O PT apresentou nesta quarta-feira (9) pedidos aos ministros André Mendonça e Flávio Dino para que sejam levantados os sigilos das investigações sobre o envolvimento de agentes públicos com o Banco Master. O partido sustenta que a manutenção de partes dos autos sob segredo, combinada à divulgação de fragmentos do material, criou um regime de “publicidade seletiva”. Com informações da Folha de S.Paulo.
A ofensiva ocorreu no mesmo dia em que Lula cobrou a “quebra completa do sigilo” das investigações do Master, “seja quem for, doa a quem doer”. O presidente também criticou vazamentos seletivos e afirmou que o país precisa conhecer integralmente os fatos por causa dos efeitos da crise sobre o Judiciário e o processo eleitoral.

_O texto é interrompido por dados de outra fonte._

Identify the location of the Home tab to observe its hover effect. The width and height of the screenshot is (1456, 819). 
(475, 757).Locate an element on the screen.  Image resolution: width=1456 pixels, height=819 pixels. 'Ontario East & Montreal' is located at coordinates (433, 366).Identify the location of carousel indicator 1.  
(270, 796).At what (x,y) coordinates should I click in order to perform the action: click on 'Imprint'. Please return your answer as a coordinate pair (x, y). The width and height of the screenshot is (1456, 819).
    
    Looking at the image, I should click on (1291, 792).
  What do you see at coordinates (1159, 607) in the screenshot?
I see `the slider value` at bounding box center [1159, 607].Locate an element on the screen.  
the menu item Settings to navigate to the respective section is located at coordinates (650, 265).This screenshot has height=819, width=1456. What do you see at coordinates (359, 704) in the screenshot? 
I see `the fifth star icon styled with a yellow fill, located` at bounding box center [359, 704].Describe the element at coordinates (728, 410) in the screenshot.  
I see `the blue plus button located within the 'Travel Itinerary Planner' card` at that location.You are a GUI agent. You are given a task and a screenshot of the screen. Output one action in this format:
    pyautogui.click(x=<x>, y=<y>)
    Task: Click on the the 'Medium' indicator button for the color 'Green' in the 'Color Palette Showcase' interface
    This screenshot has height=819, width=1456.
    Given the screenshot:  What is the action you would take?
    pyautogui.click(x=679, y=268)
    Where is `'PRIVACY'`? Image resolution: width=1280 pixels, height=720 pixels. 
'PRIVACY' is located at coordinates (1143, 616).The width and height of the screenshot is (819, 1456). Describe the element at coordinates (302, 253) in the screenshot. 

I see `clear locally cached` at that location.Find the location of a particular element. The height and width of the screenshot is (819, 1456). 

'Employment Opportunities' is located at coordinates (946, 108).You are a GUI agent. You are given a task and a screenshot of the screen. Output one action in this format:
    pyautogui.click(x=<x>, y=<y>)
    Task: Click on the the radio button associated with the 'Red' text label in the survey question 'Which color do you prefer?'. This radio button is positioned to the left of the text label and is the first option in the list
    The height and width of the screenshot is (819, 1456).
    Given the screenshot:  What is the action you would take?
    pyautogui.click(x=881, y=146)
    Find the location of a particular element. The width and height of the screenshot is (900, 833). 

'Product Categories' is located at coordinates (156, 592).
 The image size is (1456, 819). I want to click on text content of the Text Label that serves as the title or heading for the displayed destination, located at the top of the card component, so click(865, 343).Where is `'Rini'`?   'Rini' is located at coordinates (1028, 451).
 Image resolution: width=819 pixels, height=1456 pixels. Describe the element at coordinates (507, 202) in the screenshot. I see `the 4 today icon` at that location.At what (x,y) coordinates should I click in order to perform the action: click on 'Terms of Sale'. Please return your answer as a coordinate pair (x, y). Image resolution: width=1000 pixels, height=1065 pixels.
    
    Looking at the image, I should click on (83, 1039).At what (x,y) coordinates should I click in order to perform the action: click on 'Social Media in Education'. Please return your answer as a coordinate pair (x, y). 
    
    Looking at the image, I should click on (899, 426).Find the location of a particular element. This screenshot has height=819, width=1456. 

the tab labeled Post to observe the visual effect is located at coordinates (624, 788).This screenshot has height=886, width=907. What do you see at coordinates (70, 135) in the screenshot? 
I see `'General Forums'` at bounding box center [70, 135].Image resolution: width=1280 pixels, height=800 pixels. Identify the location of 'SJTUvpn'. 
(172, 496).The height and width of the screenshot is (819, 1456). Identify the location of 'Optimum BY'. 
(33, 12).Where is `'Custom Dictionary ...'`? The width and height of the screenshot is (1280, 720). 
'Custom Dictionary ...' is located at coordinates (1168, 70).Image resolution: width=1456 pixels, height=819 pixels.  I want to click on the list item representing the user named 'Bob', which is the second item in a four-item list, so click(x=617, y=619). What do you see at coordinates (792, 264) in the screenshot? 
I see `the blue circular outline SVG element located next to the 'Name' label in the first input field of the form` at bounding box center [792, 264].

Lideranças petistas afirmam que Mendonça vem divulgando informações que beneficiariam Flávio Bolsonaro na campanha presidencial enquanto mantém sob sigilo dados relacionados às investigações envolvendo o candidato do PL e Daniel Vorcaro. A acusação de parcialidade é do partido; não há decisão judicial que tenha estabelecido que o ministro esteja atuando para favorecer o presidenciável.
Os advogados do PT sustentam que o problema deixou de ser simplesmente a existência de segredo judicial. Para eles, quando trechos dos autos passam a circular de forma não oficial, quem promove o vazamento passa a selecionar o momento, o destinatário e o conteúdo divulgado. A consequência, segundo a petição, é permitir que fragmentos sejam apresentados sem o contexto necessário para avaliar seu significado.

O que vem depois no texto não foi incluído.